Ukraine, which normally supplies about 12% of wheat on the global market, is anxious to empty its stuffed grain silos before spoilage sets in and the summer harvest swings into full gear.
Russia wants to resume exporting grains and fertilizers as well, but it has another motivation, experts say: Sensitive to global perceptions, Moscow was keenly aware that the Western charge it was “weaponizing food” was taking root.
“This is important for [Russian President Vladimir] Putin, he has consistently argued that Russia is a responsible player that is always willing to meet its obligations, as long as no obstacles are set up by its opponents,” says Andrei Kortunov, director of the Russian International Affairs Council, which is affiliated with the Foreign Ministry. “Russia has long been trying to convince the global community that this conflict is not the main cause of the food crisis. It may be a catalyst, but the crisis is much deeper.”
Yet the viability of the grain deal remains burdened by the still intense military conflict.
The United States has widely shared declassified intelligence and satellite imagery confirming the Russian Navy’s mining of the ports of Odesa and Ochakiv, while offering evidence that Russia mined the Dnipro River intending to cut off maritime trade. Last week Britain’s Foreign Office condemned what it said was Russia’s shelling of civilian infrastructure, including grain shipment facilities, aimed at halting grain exports and in turn laying waste to the next harvest.

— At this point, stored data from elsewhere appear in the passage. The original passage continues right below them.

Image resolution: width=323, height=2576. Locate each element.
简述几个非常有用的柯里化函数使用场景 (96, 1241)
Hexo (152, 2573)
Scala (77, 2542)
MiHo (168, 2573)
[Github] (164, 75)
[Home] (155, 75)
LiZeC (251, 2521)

For some analysts, Russia’s missile attacks on Odesa’s port were not so much aimed at jettisoning the deal, but at reminding Ukraine that deal or no deal, it remains capable of striking anywhere it chooses.
Russian message to Africa
Others say the timing of Russia’s acceptance of the deal may not have been coincidental: Russian Foreign Minister Sergei Lavrov is currently on a visit to Africa, where he is able to show this deal as a practical demonstration to regional leaders that Russia is concerned about the food shortages and taking action to remedy the situation.
“Lavrov has many things to discuss with African leaders, but food is one of those issues that Russia can leverage to its advantage,” says Mr. Kortunov. “The timing of this deal is fortuitous, and the pieces fall together pretty well. Putin gets the deal, and Lavrov can emphasize it in his meetings in Africa.”
Like Professor Sidhu, some Russian experts cite the increasingly acrimonious information war, noting that Moscow cares very much what countries in Asia, the Middle East, and Africa think, if not the West.
“Being blamed for world starvation is not what Russia would like,” says Fyodor Lukyanov, editor of Russia in Global Affairs, a leading Moscow-based foreign policy journal. “But Russian leaders seem to care less and less about accusations hurled against them by the West.”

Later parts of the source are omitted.